どうせなら良い夢にすればいいのに、悪夢のほうをわざわざ食べてくれるバク。
ある時、私はバクに聞きました。
「ねえ。どうして、あなたは悪い夢ばかりを食べているの?」
〝まずくはないの?〟と聞きました。
だって、〝そんなものをずっと食べていたらお腹が痛くならないのかな?〟そう思ったから。
そうしたら、
「今から夢を食べにいくところなんだ。一緒においで」
ただバクはそう言って、歩いていきました。
私が黙ってあとからついていくと、一軒の家にたどり着きました。
そこに眠っていたのは、ひとりの女の子。
苦しそうに額に汗を浮かべて、その目じりには涙が光っていました。
「この子はね、大事な大事な宝物をなくしてしまったんだよ。何があっても手放さなかった、大切なものだったんだ」
そう、女の子はなくしてしまったのです。
誰に何を言われても、どんなことがあっても必死でその小さな手で守り抜いてきた、かけがえのないものを。
宝物を失ってしまったその日から
その女の子はどうしようもない寂しさと不安に襲われ、ずっとずっと悪夢に魘されているのだとーーバクは辛そうな目をして教えてくれました。
「ひとりで怖かっただろう……でも、もう大丈夫だよ」
静かに語ったバクが、私には泣いているように見えました。
「さあ、安心してお休み」
バクは、その子の寝顔を見つめながら、大きく口を開けてすーっと何かを吸い込んでいきます。
「よく頑張ってきたね……辛かっただろうに」
よしよし……よしよし……
バクは女の子を起こしたりしないようにそっと鼻先で触れ、何度も何度も頭を撫でてあげました。
「あ……」
すると少しだけ、その子がほほ笑んだのです。
私にはわかりました。
どうして、バクが毎日毎日悪い夢だけを食べても、それでも嬉しそうにしているのかが……。
「こうやって、みんなが笑う顔を見ると、幸せになれるからだよね?」
聞いてみたら、バクはにっこりと頷いて、また他の誰かの悪夢を食べにいってしまいました。

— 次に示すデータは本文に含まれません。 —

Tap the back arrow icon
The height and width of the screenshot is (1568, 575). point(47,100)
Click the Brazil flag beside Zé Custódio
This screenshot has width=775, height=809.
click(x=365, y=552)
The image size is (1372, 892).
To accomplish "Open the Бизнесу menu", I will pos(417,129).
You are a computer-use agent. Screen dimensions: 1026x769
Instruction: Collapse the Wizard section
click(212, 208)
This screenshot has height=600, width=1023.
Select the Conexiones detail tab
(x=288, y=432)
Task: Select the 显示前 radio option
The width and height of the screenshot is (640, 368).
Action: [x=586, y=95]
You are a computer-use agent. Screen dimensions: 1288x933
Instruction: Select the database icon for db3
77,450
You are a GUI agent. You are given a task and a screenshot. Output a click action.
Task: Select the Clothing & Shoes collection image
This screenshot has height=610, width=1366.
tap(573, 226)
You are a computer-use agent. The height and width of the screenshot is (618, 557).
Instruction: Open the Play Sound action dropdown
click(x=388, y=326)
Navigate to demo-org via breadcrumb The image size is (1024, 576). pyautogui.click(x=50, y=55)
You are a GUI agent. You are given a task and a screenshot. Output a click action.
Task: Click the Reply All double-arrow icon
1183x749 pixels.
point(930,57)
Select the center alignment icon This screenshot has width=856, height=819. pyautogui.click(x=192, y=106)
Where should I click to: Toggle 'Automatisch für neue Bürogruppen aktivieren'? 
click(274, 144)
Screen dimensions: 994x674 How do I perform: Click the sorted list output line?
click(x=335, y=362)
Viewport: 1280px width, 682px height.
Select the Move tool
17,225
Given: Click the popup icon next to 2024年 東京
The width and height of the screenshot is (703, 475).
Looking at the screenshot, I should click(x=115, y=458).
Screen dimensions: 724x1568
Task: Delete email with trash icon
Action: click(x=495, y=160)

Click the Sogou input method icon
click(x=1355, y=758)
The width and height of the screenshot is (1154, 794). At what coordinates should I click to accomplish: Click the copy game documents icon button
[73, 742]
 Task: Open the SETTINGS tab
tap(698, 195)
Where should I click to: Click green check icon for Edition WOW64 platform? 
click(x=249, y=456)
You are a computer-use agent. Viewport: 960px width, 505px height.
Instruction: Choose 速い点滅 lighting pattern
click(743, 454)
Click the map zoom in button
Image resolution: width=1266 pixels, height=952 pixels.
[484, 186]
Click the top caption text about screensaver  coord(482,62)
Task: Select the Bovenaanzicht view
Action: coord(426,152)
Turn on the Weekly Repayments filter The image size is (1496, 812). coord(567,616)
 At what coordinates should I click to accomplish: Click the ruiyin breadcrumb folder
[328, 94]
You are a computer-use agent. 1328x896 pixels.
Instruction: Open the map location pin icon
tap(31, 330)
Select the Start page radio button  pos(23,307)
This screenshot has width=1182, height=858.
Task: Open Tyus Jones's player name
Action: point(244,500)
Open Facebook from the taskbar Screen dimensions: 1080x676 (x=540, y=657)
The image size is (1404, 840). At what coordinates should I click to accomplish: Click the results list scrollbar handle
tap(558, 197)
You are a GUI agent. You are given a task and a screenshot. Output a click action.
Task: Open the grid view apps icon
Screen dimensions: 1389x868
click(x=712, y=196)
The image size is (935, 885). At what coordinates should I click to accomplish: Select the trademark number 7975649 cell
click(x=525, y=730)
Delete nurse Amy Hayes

ーー舐めた涙は苦いけど、この優しい寝顔を見た瞬間、食べた悪夢はお菓子のように、甘くおいしくなるんだよ。
そう、教えてくれました。
私には、夢があります。
あなたが握りしめているその痛みが、夢のなかまで襲いかかったりしないように。
目が覚めていちばん最初にあなたの瞳に映るものが、まばゆい希望の光であるように。
暗く翳ったその心に空いてしまった大きな穴に、これ以上冷たい風が吹き込むことのないように。
この手はいつもあなたの背中を、あなたの肩を、あなたの心を抱きしめるためにあるから。
ひとり目を閉じることに怯える夜があるなら、私を呼んで。
怖い夢を見て身体が震えたなら、私の名前を呼んで。
今すぐに飛んでいくから。
だから私は、あなたを不安で包み込み、苦しめる悪夢を食べるバクを目指す
叶えたい想いの先にあるーー
あなたの、宝物(えがお)を取り戻すために。
✳︎
始まりの僕は、色々な動物の寄せ集めだった。
だけど、ゾウのように力持ちでもなければ、サイのように足が早くもなく、ウシのようにミルクも出せない、完全な出来損ない。
きっと、神さまは配分を間違えたか、余ったものがもったいなくて適当に創り出したに違いない、と思っていた。
なんの役にも立てず、見てくれも悪くて、外に出ることも恥ずかしく、周りも扱いあぐねる存在でしかなかった。
お腹が空いてもご飯を食べることさえ申し訳がなくて、途方に暮れながら空を飛び続け、ふと我に帰ると、そこは人間たちの世界。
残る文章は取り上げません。